DiaWise: AI-Powered Diabetes Education Assistant
Solo-built AI assistant giving people affected by diabetes clear, source-backed answers drawn from curated medical literature. Uses a RAG pipeline with real-time streaming, a two-mode adaptive response system (Learning vs. Newly Diagnosed), and a four-layer safety architecture. Built as a deliberate product exercise in a domain where safety and trust requirements are substantially higher than a typical AI product.
Challenge
537 million adults worldwide live with diabetes. For the newly diagnosed, the gap between leaving a doctor's office and feeling genuinely informed can be months wide. Most fill it with Google and Reddit, where misinformation is common. Two distinct user types that existing tools fail to separate: newly diagnosed patients who are emotionally overwhelmed and need reassurance in plain language, and lifelong learners or caregivers who want clinical depth and evidence. Most health chatbots treat these as the same user. Designing around that distinction, and doing so safely, became the central product decision.
Approach
- • Binary mode toggle (Learning vs. Newly Diagnosed): Mode is a proxy for emotional state, not knowledge level. A binary toggle removes calibration burden and covers the majority of real use cases. The mode is injected into every LLM call, controlling tone at the system prompt level.
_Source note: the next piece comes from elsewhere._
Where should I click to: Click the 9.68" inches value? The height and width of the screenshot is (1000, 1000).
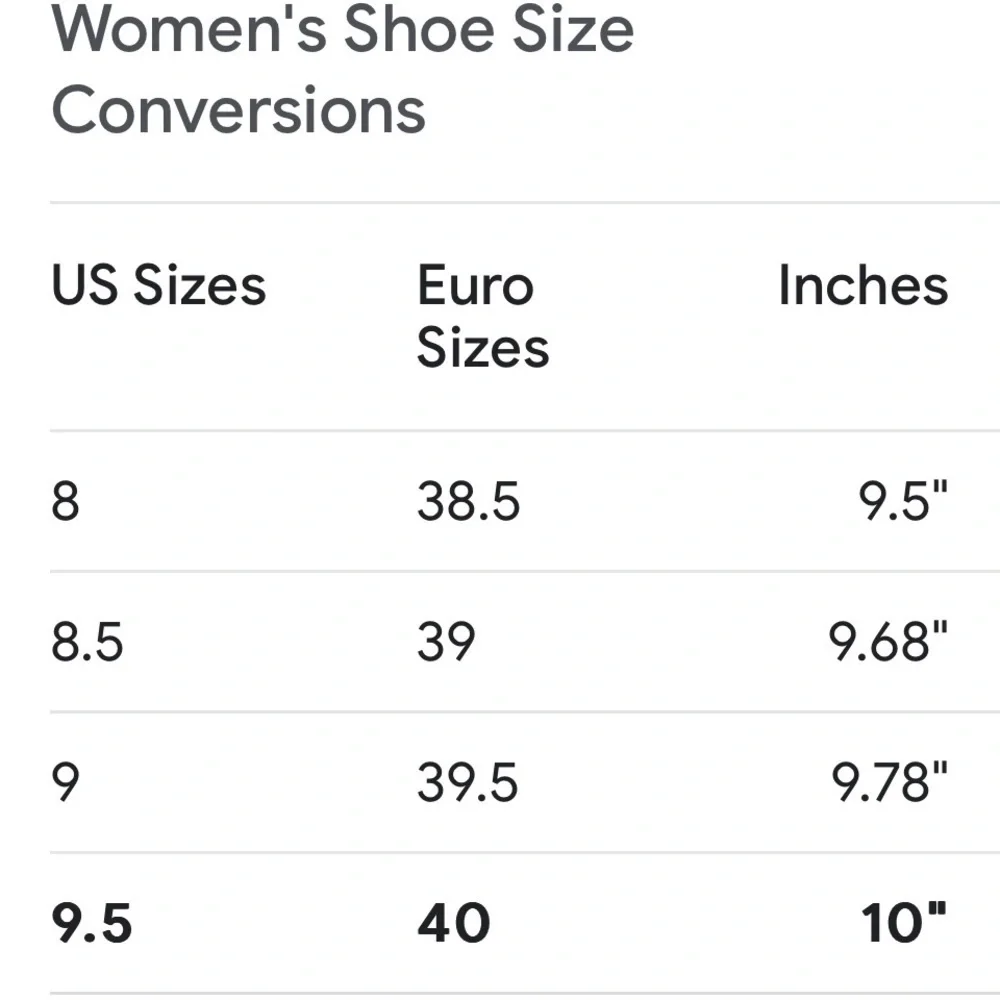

- • Four-layer safety architecture: Emergency keyword scan (13 crisis terms trigger a 999/911 directive in under 1ms, bypassing the LLM entirely) → system prompt scope constraints → frontend disclaimer on every response → hallucination prevention through structured citation parsing. The emergency fast-path was the first thing built and the last thing that could ever be removed.
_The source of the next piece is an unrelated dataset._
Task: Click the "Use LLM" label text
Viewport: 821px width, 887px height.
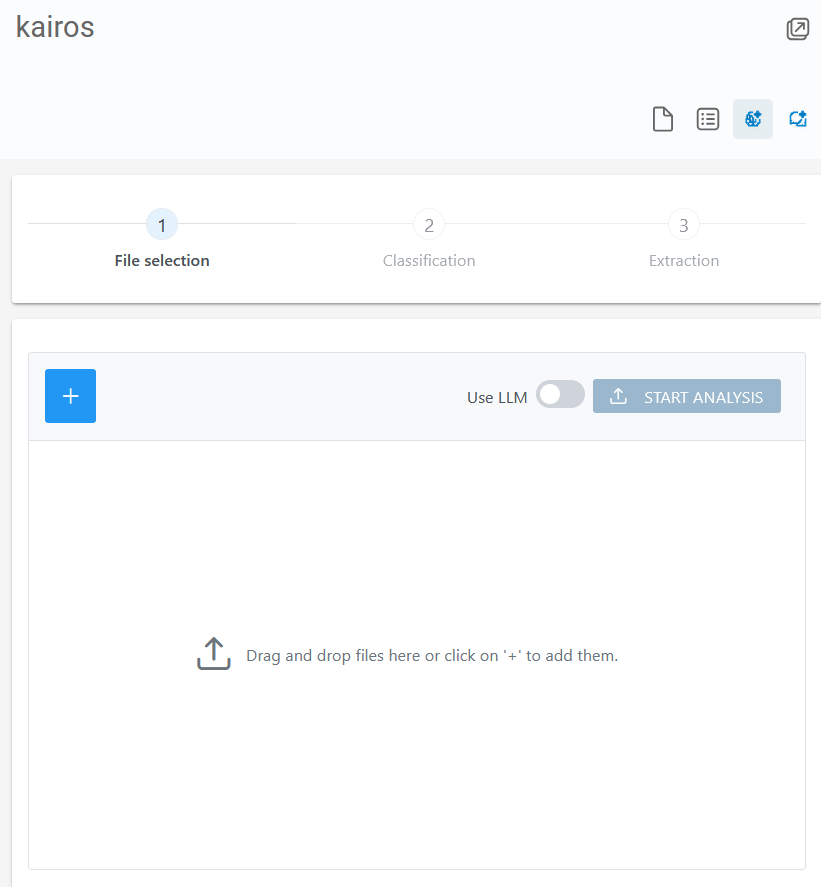Action: pyautogui.click(x=496, y=397)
- • Radical source transparency: Every response surfaces which documents were retrieved and whether the answer came from the knowledge base or general LLM knowledge. For a health product, this is an ethical requirement, not a feature.
- • No authentication: Target users skew older and less digitally confident. Removing sign-up friction was a deliberate conversion decision. Chat history stored in localStorage delivers 90% of the persistence benefit at none of the privacy cost.
- • Follow-up chips: The LLM outputs a structured FOLLOWUPS block in every response, parsed and rendered as tappable chips, addressing the 'what do I not know to ask?' problem for newly diagnosed users and improving session depth.
- • RAG over pure LLM: Fixed a critical bug discovered in Sprint 1 where the RAG chain was instantiated but never called, so every response had been generated from pure LLM knowledge with no retrieval. Fixing one line transformed response quality. Integration tests for the critical path are not optional.
Outcome
- • Shipped a functioning RAG-powered health assistant proving that safety and trust requirements can be designed into product architecture rather than added post-launch.
- • Streaming token-by-token responses reduced perceived latency dramatically without changing actual LLM generation time, validating that in a health context, a blank screen while a user worries is an active harm, not just a UX inconvenience.
- • Personalisation via patient context block (name, age, gender) changed the emotional experience of the product without changing its information content, delivered at the cost of two localStorage reads and a string prefix.
- • Learnt that a system prompt is a product requirement: the original prompt had three contradictory strategies that produced inconsistent output. Rewriting it as a single clear strategy with explicit fallback ordering was the highest-leverage change.
- • Built a complete CSS design system from scratch (60+ custom properties, glassmorphism panels, spring animations, responsive layout) with no framework, a deliberate decision to understand constraints rather than abstract them away.